Back in January, I predicted a rash of process-based explanations of President Obama's declining political fortunes in 2010:
During the next eleven months, it will become increasingly obvious that Democrats face an unfavorable political environment and that President Obama's approval ratings are trending downward. Inside the Beltway, these outcomes will be interpreted as evidence that the Obama administration has made poor strategic choices or that the President isn't "connecting" with the American public. Hundreds of hours will be spent constructing elaborate narratives about how the character, personality, and tactics of the principals in the White House inevitably led them to their current predicament.
Within two weeks, the narratives about Obama not "connecting" arrived thanks to Scott Brown's victory in the special election for the open Senate seat in Massachusetts.
It's now been about a month since I wrote the original post. After tiring of the "not connecting" narrative, the press has now moved on to blaming Obama's advisors for his political problems. Congressional Democrats have quickly gotten on board, implausibly blaming Rahm Emanuel for not targeting more conservative Senate Republicans on health care.
Obama's staff certainly has made mistakes, but I doubt they are the principal cause of the administration's problems. As I've pointed out before, good fundamentals make political strategists look like geniuses and bad fundamentals make the same strategists look like idiots. In other words, staff performance is largely a reflection of the political fundamentals (in particular, the economy), not the cause of a president's success or failure.
Unfortunately for Obama's staff, they're under siege from all sides. The political press needs a dramatic narrative in which the President's problems are the result of failed political tactics; Democrats need a scapegoat; and Republicans want a scalp (particularly Emanuel's). If the year doesn't go well for Obama, it's likely that someone will be thrown overboard.
PS I predict Mickey Kaus is ahead of the curve on phase three, which will be to blame Obama himself for poor strategic choices.
Update 2/12 9:14 AM: See also Peggy Noonan's column today, which points in a similar direction as Kaus (i.e. blaming Obama himself).
[Cross-posted to Pollster.com]
No doubt Brendan is correct that Obama's political fortunes are very much tied to the economy and other fundamental factors. However, let's not let the staff off too easily. The health care bill was a mutt to begin with (all along Kaus has been especially critical of what he refers to as Orszagism), but it's also been badly mismanaged. In other words, the bill was a mutt, and Emanuel screwed the pooch.
Emanuel was also the guy most responsible for filling government positions. Not only did the vetting process turn out to be a fiasco, but beyond that, many subcabinet positions remained unfilled well into the year (because no one was nominated, not because of Senate holds), and some are unfilled still.
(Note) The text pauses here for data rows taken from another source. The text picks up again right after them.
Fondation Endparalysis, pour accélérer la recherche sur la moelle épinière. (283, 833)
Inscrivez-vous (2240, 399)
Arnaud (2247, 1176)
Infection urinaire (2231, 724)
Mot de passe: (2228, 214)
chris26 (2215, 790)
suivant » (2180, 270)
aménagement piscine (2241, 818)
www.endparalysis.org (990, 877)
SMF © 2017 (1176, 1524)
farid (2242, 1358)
And we haven't even started to talk about the stimulus package and automaker bailouts that were more about favoring unions than improving the economy.
Obama is also suffering the inevitable consequence of having sold voters on a nebulous and unattainable vision of hope, change and comity and delivering to them hype, binge and comedy. That's mostly his fault, but also the fault of his political advisors. Obama can't be fired; members of his staff can. Res ipsa loquitur.
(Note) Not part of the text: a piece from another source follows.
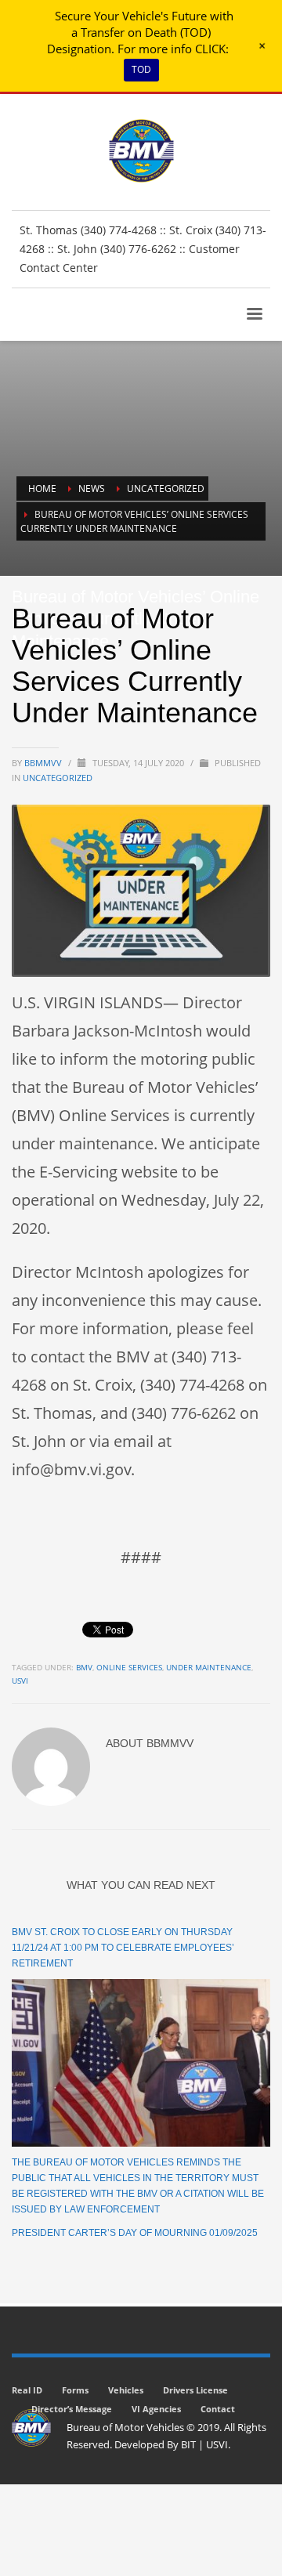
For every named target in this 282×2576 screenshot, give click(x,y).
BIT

Posted by: Rob | February 10, 2010 at 02:30 PM
Nobody wants to blame Obama. The press blame his staff. Brendan blames "fundamentals," which he seems to attribute to bad luck. I disagree. Obama has been a dreadful President. His ratings would be even worse, but for a favorable media.
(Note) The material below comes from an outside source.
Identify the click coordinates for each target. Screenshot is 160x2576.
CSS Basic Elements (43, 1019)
E.g., corruption in the Justice Dept.: Dropping prosecutions against friends of Obama for no justifiable legal reason. Firing Justice Dept. employees who were investigating friends of Obama. Stonewalling Congress, when they try to get the facts.
Foreign policy: Obama has done nothing to prevent Iran from gaining nuclear weapons and delivery systems. His ignorant comments undermined the possibility of negotions between Israel and the Palestinians. Few have confidence that he will succeed in Afghanistan.
Obama's unprofessional national security policy, which even got blasted by USA Today.
The incomprehensible health bill passed by giving away special payoffs -- virtually bribes -- to wavering Democratic Senators. No more need be said.
The fake stimulus bill. I don't think stimulus works to end recessions. I know of no examples where a stimulus bill has succeeded. But, the actual bill didn't spend the money rapidly and didn't spend most of it in private sector job creation. Instead, huge amounts went to Democratic special interests.
Incidentally, we've seen the failure of Stimulus Bill in the loss of 5 million jobs. But, the full impact of overspending hasn't been felt yet. Obama's enormous deficits are likely to lead to high inflation and/or continuing recession or worse. It's true that Obama came into office facing big deficits. His job was to reduce them, not to explode federal spending so the deficits became incurably big.